The immune-mediated nature of GBS is mostly based on observational studies of Campylobacter jejuni-induced GBS and the fact that immunotherapy has a central role in the management of GBS.6–12 GBS is well-documented to be seen following a number of infections such as those caused by Campylobacter jejuni, mycoplasma, Epstein-Barr virus, cytomegalovirus and recently the Zika virus.7,13–15 The most common variant of GBS is acute inflammatory demyelinating polyneuropathy (AIDP).6,16,17 The development of polyneuropathies due to any viral infection suggests molecular mimicry leading to a neural inflammatory reaction, even presenting as an inflammatory response syndrome.18,19 However, these mechanisms of COVID-19 related neuropathy need to be studied more deeply.

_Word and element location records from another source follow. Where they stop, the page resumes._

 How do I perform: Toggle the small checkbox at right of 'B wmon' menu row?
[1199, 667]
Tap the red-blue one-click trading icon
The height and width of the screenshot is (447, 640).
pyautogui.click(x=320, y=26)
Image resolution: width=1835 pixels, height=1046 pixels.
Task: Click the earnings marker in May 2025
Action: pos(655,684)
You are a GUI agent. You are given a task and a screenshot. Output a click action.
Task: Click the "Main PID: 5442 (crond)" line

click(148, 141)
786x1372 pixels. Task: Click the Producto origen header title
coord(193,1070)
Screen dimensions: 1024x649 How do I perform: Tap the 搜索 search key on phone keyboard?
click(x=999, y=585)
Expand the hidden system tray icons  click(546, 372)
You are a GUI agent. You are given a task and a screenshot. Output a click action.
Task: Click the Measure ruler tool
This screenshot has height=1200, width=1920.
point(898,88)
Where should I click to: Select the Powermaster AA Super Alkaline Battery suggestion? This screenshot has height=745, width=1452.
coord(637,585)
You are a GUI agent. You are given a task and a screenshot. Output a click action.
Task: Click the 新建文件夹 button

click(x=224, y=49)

Existing literature shows that the predominant clinical presentation of GBS induced by COVID-19 is the classical sensorimotor GBS. In addition, a majority of the cases fulfilled the electrophysiological criteria for a diagnosis of AIDP. There is a male predominance in the reported cases and it appears across a wide age range: patients from 11–94 years of age.19 However, the mean age of patients was approximately 55 years, with the majority of cases being reported among those above 40 years of age. While few cases reported para-infectious onset of GBS, most patients had a post-infectious onset of GBS. Hence, GBS induced by COVID-19 generally seems to follow similar trends to the classical post-infectious GBS that is induced by other infective organisms.19

The present case of GBS seems to be a post-infectious phenomenon as it manifested after the resolution of the initial COVID-19 infection. His mild course of COVID-19 is in keeping with some of the cases already reported in the literature.20 However, GBS has been reported to occur even after a severe form of COVID-19.1,4 This might be interpreted to be an AIDP variant.18

In comparison to the current patient’s significant improvement following the IVIG course, a patient in the United Kingdom with a case of para-infectious GBS due to COVID-19 failed to respond to IVIG with weakness progression, a drop in respiratory vital capacity and he required intubation with ICU admission.1 Worsening of such cases could be due to direct invasion of toxins from the COVID-19 virus or related to the severity of pneumonia. However, there was no difference in response to IVIG or plasma exchange between para-infectious and post-infectious GBS in COVID-19 cases as per the few cases reported in the existing literature.4

Although ribonucleic acid was detected in the nasopharyngeal swab, it is unclear evidence of an active infection as it only represents the shedding of viral RNA.21,22 Moreover, seroconversion to immunoglobulin G antibodies was detected in our patient. Given that the current patient responded to the IVIG course, it favours the conclusion that GBS, in this case, is a post-infectious immune-mediated phenomenon.

Conclusion

As post-COVID-19 GBS is becoming increasingly apparent, larger studies are needed to better characterise the illness, including its clinical presentation. In particular, the effectiveness of IVIG or plasma exchange in para-infectious and post-infectious cases remains to be studies more extensively. Therefore, it is important to report cases of GBS induced by COVID-19 to help build the cumulative, worldwide evidence-base needed for the best approach to the management of similar cases. Moreover, reports of GBS induced by COVID-19 in the Middle East are limited. Such reports need to be published so any possible differences in the presentation or management of future cases between different populations can be detected. It is also vital to recognise that GBS could be an important comorbidity in critically ill COVID-19 patients and should be considered in patients not improving despite improvement of other clinical parameters, especially when chest imaging is inconsistent with the poor respiratory status of the patient.